Петр Михайлович вспомнил, что однажды, в субботу, его и еще нескольких других рабочих послали на второй этаж для генеральной уборки помещений.

Вот тогда-то Петр Михайлович и узнал о том, что одно крыло там целиком отведено под лабораторию. Правда, что-либо рассмотреть в лаборатории Луговому не удалось, за уборщиками строго следили эсэсовцы, но расположение различных кабинетов, помещений, занятых под чертежные службы, Петр Михайлович немного помнил. Он понимал, что проникнуть в лабораторию очень трудно и опасно, но подумать об этом стоит.

* * *

Треск зениток разбудил всех пленных. В секундные затишья между разрывами в бараке слышался далекий и, казалось, все возрастающий рев самолетов. В узких окнах звенело стекло. Вдруг откуда-то из темноты донесся взрыв. В небо взвились желтые языки. Их плещущий отсвет ворвался в барак, осветил распахнувшуюся дверь. И тут же раздалась пулеметная очередь – во время бомбежки людям запрещалось выходить наружу – пулемет напоминал об этом.

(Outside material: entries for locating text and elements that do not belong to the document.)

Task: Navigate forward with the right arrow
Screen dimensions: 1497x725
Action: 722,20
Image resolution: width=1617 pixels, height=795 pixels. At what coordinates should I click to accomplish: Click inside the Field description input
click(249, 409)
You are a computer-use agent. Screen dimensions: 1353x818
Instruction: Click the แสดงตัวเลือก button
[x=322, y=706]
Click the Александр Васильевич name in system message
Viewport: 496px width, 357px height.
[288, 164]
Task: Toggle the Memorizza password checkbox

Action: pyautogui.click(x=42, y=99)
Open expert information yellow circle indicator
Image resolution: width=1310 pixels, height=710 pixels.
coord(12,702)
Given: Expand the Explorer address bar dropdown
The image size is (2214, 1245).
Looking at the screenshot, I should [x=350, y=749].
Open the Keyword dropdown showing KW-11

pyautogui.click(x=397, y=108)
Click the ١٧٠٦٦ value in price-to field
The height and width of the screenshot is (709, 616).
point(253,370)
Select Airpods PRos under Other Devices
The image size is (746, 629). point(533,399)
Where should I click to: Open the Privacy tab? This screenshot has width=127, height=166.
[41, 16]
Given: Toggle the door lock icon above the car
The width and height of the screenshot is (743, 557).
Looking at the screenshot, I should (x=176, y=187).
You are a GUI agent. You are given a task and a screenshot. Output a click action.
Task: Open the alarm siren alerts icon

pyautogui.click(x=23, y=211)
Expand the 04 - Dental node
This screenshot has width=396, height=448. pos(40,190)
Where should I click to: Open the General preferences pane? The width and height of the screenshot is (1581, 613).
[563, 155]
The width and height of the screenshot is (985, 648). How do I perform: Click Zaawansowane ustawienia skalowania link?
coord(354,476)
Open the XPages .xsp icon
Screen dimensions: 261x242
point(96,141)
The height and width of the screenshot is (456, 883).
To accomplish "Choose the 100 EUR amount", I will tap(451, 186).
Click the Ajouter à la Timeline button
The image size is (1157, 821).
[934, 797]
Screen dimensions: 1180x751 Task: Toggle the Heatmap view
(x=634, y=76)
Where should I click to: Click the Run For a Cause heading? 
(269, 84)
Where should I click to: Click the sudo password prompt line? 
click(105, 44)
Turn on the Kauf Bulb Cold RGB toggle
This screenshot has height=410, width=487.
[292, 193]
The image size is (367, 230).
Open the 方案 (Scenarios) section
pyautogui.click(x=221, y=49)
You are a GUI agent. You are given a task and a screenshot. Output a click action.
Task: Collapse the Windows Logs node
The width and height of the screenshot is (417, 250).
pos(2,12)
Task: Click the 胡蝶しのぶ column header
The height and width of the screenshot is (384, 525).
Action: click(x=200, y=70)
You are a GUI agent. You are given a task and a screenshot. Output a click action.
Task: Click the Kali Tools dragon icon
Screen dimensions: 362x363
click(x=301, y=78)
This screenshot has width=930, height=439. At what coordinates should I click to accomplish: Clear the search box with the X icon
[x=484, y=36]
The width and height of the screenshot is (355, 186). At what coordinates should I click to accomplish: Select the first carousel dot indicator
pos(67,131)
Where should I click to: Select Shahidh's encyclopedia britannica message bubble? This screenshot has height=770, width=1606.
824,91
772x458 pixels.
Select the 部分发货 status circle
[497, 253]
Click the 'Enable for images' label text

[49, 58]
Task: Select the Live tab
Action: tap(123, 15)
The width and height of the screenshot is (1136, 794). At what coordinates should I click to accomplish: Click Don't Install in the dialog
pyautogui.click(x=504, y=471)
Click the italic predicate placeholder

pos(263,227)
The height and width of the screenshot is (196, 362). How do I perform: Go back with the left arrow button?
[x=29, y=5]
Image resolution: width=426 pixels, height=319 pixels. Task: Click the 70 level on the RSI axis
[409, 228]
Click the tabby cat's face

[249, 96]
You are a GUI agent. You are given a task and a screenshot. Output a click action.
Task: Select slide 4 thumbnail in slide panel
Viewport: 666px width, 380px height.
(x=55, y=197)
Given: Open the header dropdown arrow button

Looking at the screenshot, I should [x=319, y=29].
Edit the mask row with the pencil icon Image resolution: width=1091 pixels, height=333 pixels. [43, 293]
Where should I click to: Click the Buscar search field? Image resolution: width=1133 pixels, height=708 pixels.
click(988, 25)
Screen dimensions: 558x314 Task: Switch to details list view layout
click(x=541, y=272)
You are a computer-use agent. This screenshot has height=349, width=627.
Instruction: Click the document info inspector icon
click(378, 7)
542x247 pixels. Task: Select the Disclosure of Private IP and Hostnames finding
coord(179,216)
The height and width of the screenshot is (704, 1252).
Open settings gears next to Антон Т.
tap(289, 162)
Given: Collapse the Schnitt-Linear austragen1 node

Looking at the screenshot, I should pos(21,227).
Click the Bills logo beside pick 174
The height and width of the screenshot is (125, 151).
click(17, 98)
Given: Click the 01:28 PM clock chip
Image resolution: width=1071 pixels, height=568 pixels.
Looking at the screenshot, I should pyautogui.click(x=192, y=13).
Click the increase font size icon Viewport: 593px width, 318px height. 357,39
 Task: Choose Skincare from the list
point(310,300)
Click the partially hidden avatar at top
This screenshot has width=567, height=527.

Новый взрыв потряс помещение. Никто не слышал, как задребезжали разбитые стекла – жаркий воздух ворвался внутрь барака. Посыпалась штукатурка. На миг стало светло. Грохот, пронзительный скрип межчердачных перекрытий и удушливый дым… Горячий воздух обжигал легкие, слепил глаза. Но люди продолжали лежать на нарах. Убежища предназначались только для немцев. При бомбежке пленные должны были оставаться на месте. Иначе – расстрел.

Луговой плеснул из фляги остатки воды на лоскут и разорвав его, сунул куски Органову и Пашке. Последовав примеру Лугового, они стали дышать через мокрую материю. Это приносило некоторое облегчение. Рядом закашлялся Соколов. Луговой повернулся к нему.

– Костя, дыши через тряпку! – он бросил Соколову свой лоскут.

Но в это время в разбитые окна хлынул холодный воздух. Бомбежка прекратилась так же внезапно, как и началась. В проходе показались эсэсовцы с автоматами на изготовку. Громко стуча коваными сапогами, освещая себе дорогу фонариками, они прошли по бараку и, наскоро осмотрев помещение, ушли. Но заснуть в эту ночь люди не могли. А утром, как обычно: колонны пленных потянулись на работу.

От бомбардировки завод почти не пострадал. Только одна, средних размеров бомба упала на территорию завода. От взрыва загорелся склад запасной аппаратуры, но пожар был быстро ликвидирован. Несколько больше неприятностей причинила взрывная волна. Окна одной стороны корпуса сборочного цеха остались совершенно без стекол. На втором этаже отвалилась штукатурка.

Петр Михайлович Луговой, придя в цех и увидев последствия ночной бомбардировки, подумал, что в конце дня рабочих пошлют на уборку. «А что, если…» И почти одновременно возникли сомнения: «В лаборатории и в чертежной комнате находятся немецкие специалисты! При них ничего не получится… А впрочем… – Луговой вспомнил, что все специалисты уходят из цеха сразу же по сигналу окончания рабочего дня. – Значит уборка будет под надзором только одних эсэсовцев».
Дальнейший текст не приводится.